Пантелеев Алексей Иванович (Пантелеев Л)

История одного автографа

Алексей Иванович Пантелеев

(Л.Пантелеев)

История одного автографа

Одно из самых стыдных воспоминаний моей юности, а может быть, и всей жизни связано с именем Корнея Ивановича Чуковского. Это тот случай, когда воспоминание не только причиняет боль, но заставляет тебя хвататься за голову, кусать губы, стонать, морщиться и даже, - как это было и со Львом Николаевичем Толстым, - подпрыгивать.

Я совершенно не помню, с чего это началось, почему и при каких обстоятельствах Корней Иванович предложил мне участвовать в прогулке с американцами. Впрочем, почему он пригласил именно меня - об этом я теперь догадываюсь.

Передо мной лежит его недатированная записка. Думаю, что это 1929 год.

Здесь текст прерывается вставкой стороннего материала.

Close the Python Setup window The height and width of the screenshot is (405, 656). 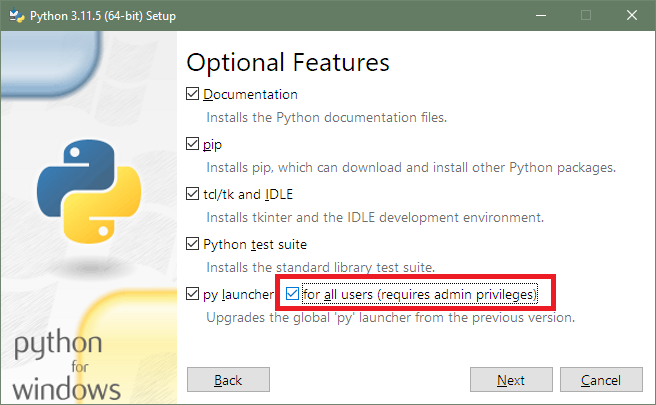pos(632,15)
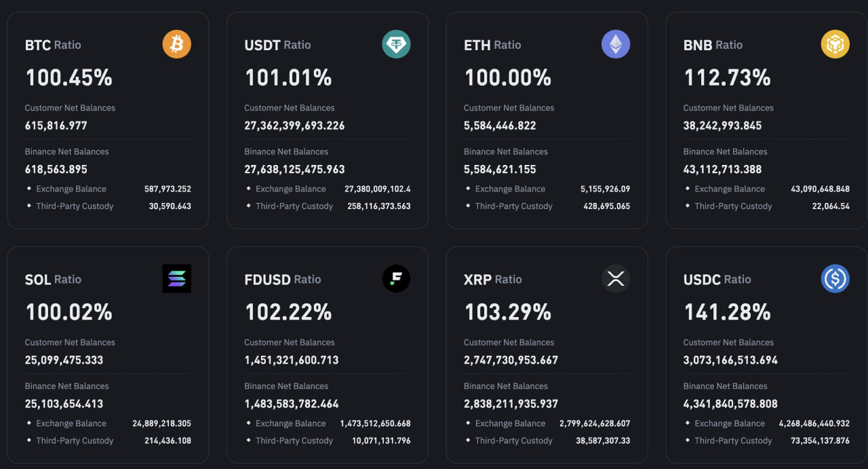Click the orange Bitcoin coin icon
Image resolution: width=868 pixels, height=469 pixels.
(176, 44)
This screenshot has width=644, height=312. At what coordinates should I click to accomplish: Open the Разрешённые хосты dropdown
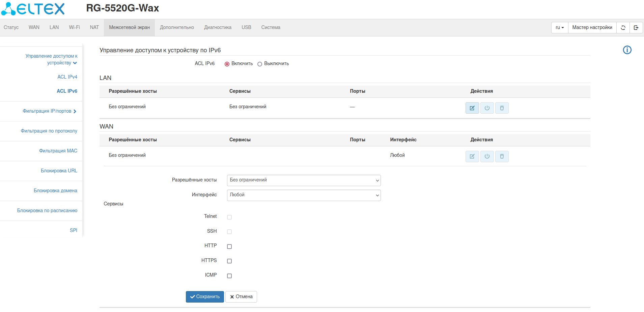304,180
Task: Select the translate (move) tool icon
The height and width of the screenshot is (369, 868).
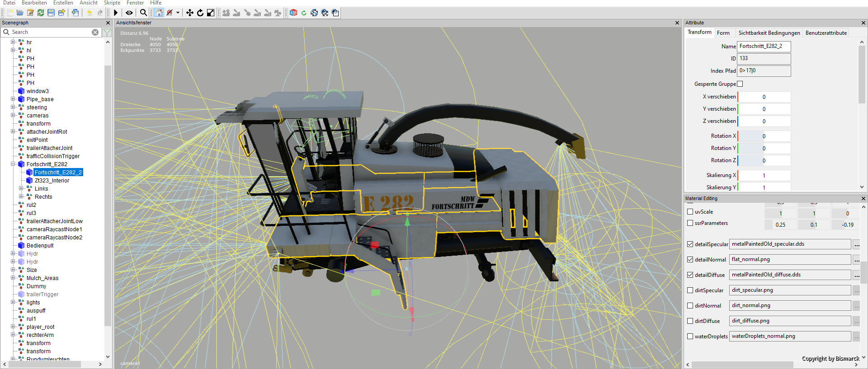Action: pos(190,13)
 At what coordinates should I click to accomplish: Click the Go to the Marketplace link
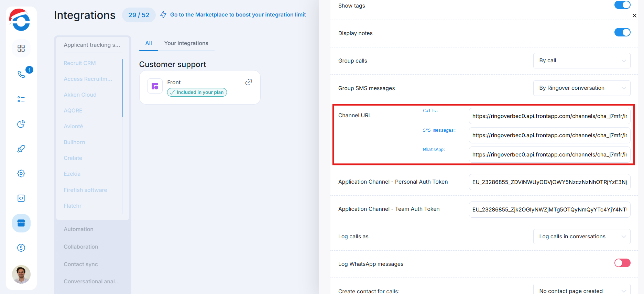pos(238,15)
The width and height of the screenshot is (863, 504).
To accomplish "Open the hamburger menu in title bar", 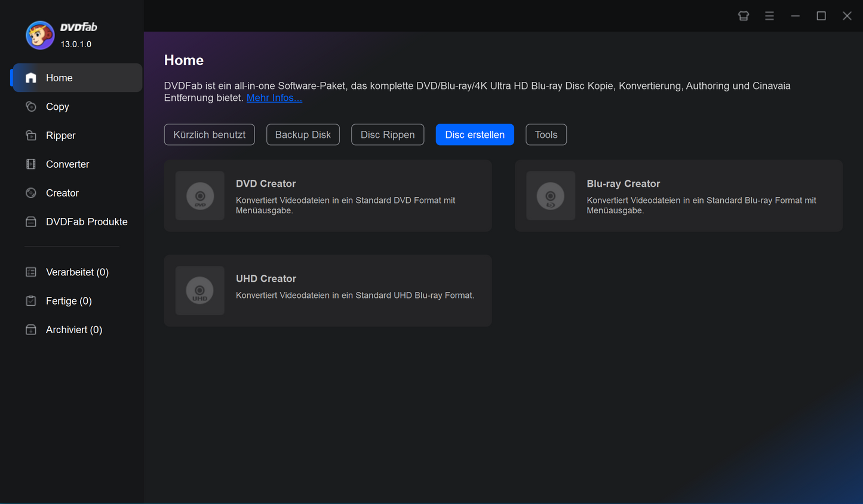I will point(769,16).
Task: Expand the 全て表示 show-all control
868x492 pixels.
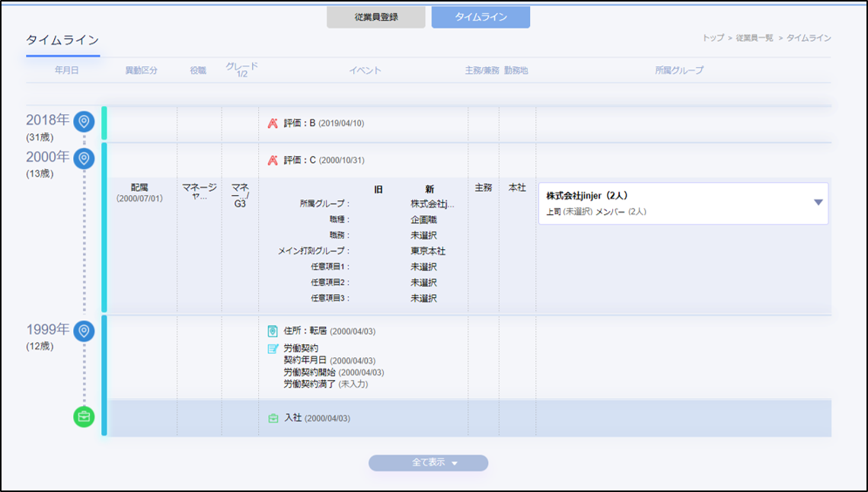Action: (428, 463)
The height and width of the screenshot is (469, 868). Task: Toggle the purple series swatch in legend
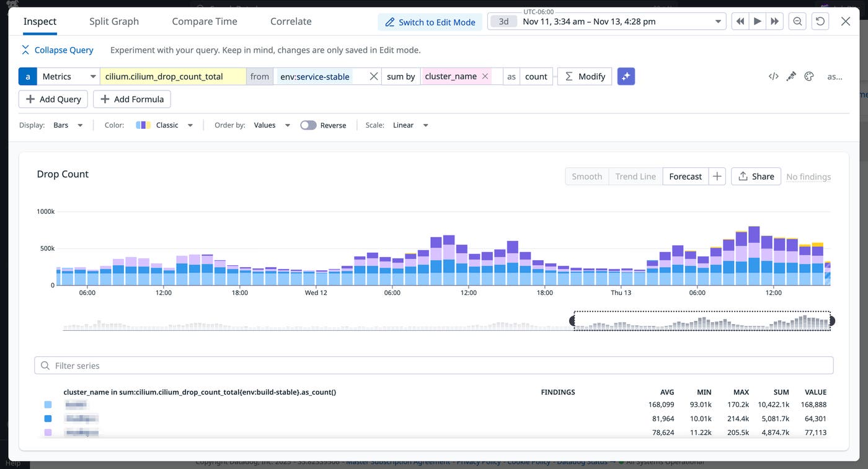coord(48,432)
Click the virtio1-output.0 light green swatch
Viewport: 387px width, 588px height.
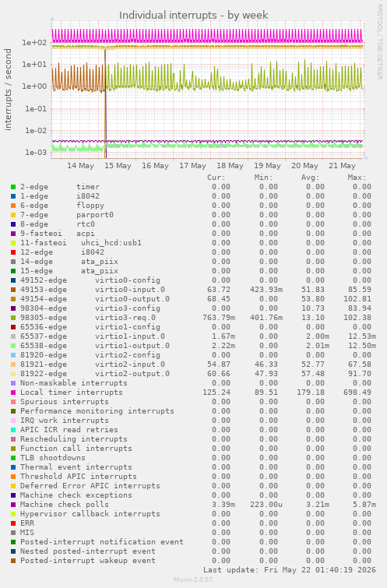(x=13, y=346)
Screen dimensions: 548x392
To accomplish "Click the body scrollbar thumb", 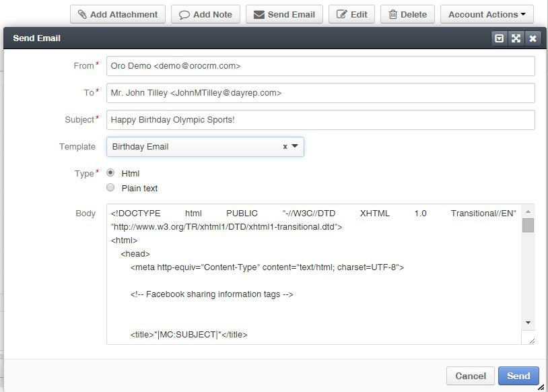I will point(528,225).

"Дорогой Алексей Иванович.

Какой ужас, что у Вас нет телефона! Умоляю Вас простить меня: меня спешно вызвали по важнейшему делу. Но живой или мертвый, я буду в 64 очаге в 11 часов утра.

Точный адрес:

Лахтинская 15. Близ Большого проспекта. 64 очаг. Трамвай № 22.

Приходите непременно!

Простите!

Ваш Чуковский".

И другое письмо - открытка от декабря 1929 года. В конце ее такие строчки:

"Американец вновь собирается к нам и пишет мне любовные письма. Во всяком письме он кланяется Вам.

Он для чего-то учится русскому языку. Вскоре будет читать и "Крокодила" и "Шкиду"..."

О ком идет речь, что это за американец? Хоть убейте, не знаю. Не знал и тогда. Имени его я тоже не запомнил, хотя долгое время у меня зачем-то хранилась его визитная карточка. Кажется, д-р Гордон, или Грэхем, или что-то в этом роде. На "г".

Помню только, что высокий, веселый, румяный и, на мой тогдашний взгляд, пожилой, то есть лет под сорок, вероятно. (Мой тогдашний взгляд - это взгляд двадцатилетнего.)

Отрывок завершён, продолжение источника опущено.